These are great!  I think ..! is a really cool syntactic innovation.

> E's Tuples and Vectors are a storage & collection abstraction, not a linear
> algebra abstraction.  An E programmer could define a "matrix" such that

I'm going to risk offense by repeating myself, and more strongly
emphasize that Vector ought to mean vector in the linear algebra
sense.  If you take that word away, what name are the scientists
going to use for a vector when they implement math/geometry
libraries?

There are other good words for sequences that are more generic
('list', 'tuple', 'array'), and i'm inclined to go with them.

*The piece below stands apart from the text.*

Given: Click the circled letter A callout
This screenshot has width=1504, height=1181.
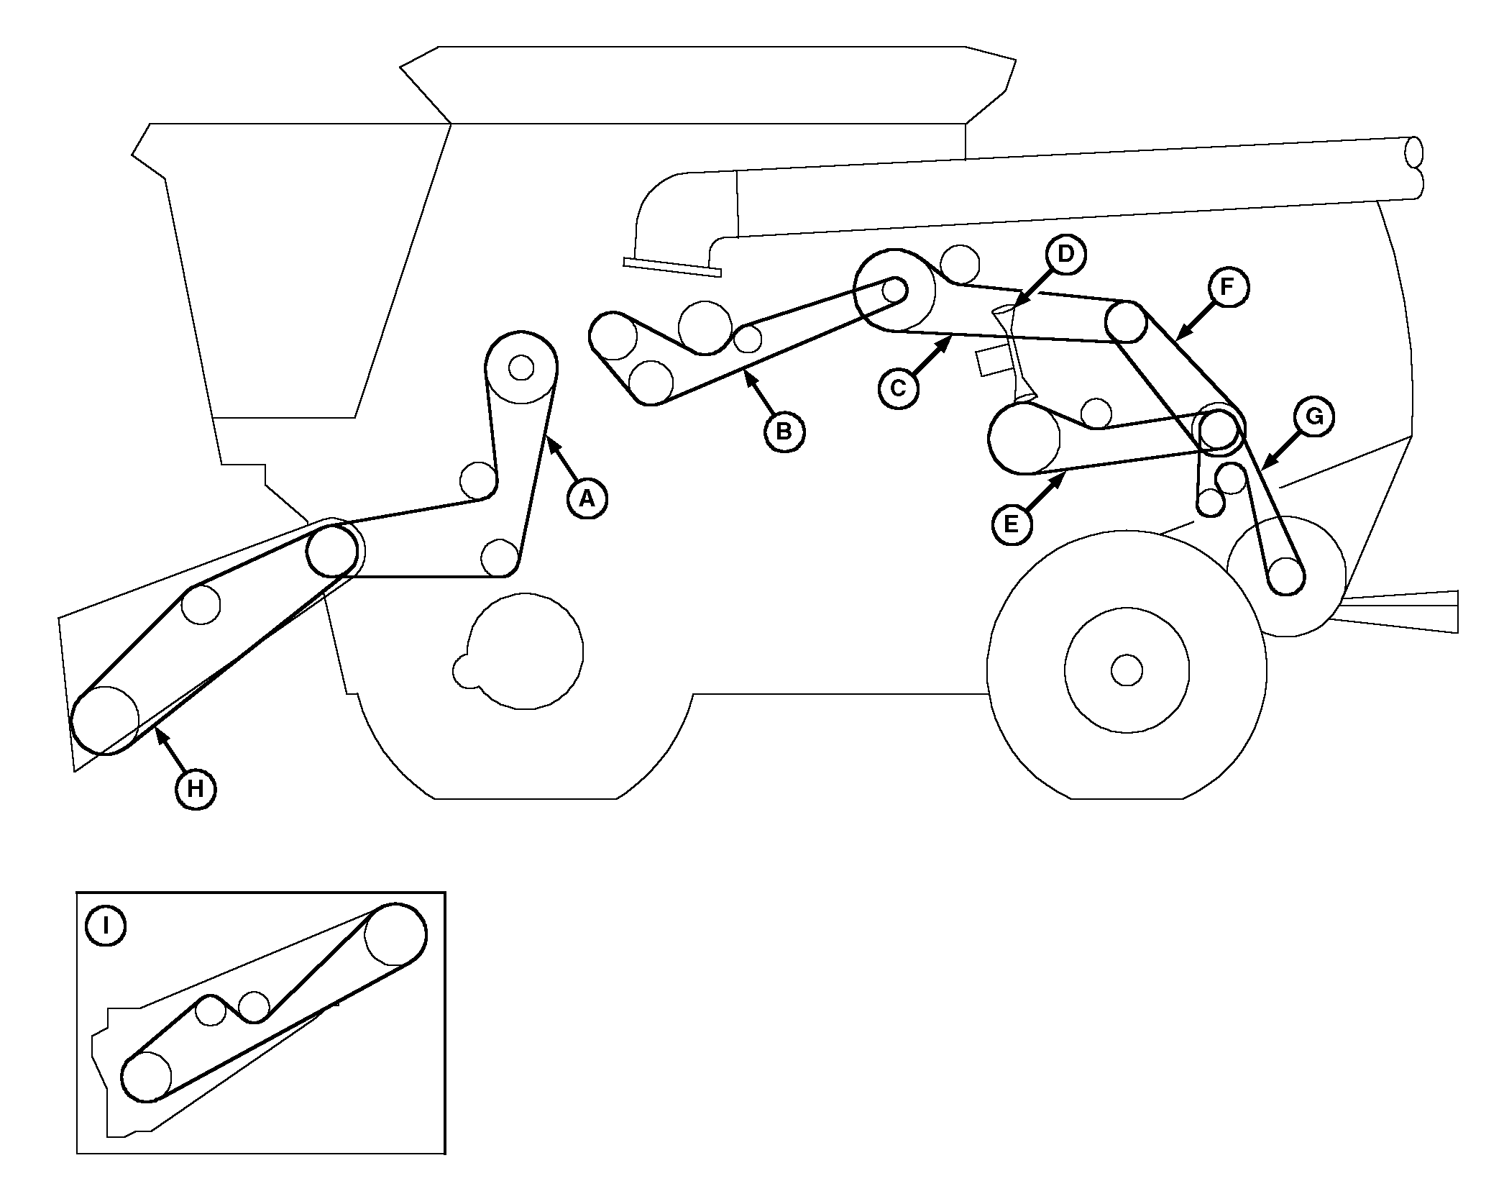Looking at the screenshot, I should (587, 498).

> >What are the "standard tuple" and "standard mapping" interfaces?
> >I'm guessing get(key), put(key), del(key), len(), add(tuple/map)?
> >Anything else?
> 
> Close.  
> 
> For collections in general, how about the methods of
> http://erights.org/doc/javadoc/org.erights.e.elib.tables.Table.html but
> leaving out isIdentity, keyType, and valueType?  

Looks pretty good, except for the following things...

    containsKey: as in the other message, how about "maps"?

    each: okay, but i like a verb better: how about "iterate"?

    elements: if we're calling them keys and values, why not values()?
              also note elements() is confusing if sets are maps:
              "set elements()" will get you [null, null, null, ...]
              (I know, set keys() doesn't read that clearly either, but
              at least it might prevent one common misunderstanding.)

    ? items: Python dictionaries have an "items" method which can
             be very handy -- they produce the list of (key, value)
             pairs.  Although Python doesn't do it, it may be useful
             to turn a list into (index, value) pairs too.  Not sure
             if "items" is the best name for this, but it's not awful.
             Maybe "itemize".

             Then again, it may turn out that once you have pattern
             matching that lets you iterate with "for" over a mapping,
             you don't find yourself wanting "items" so much any more.
             Let me think about examples.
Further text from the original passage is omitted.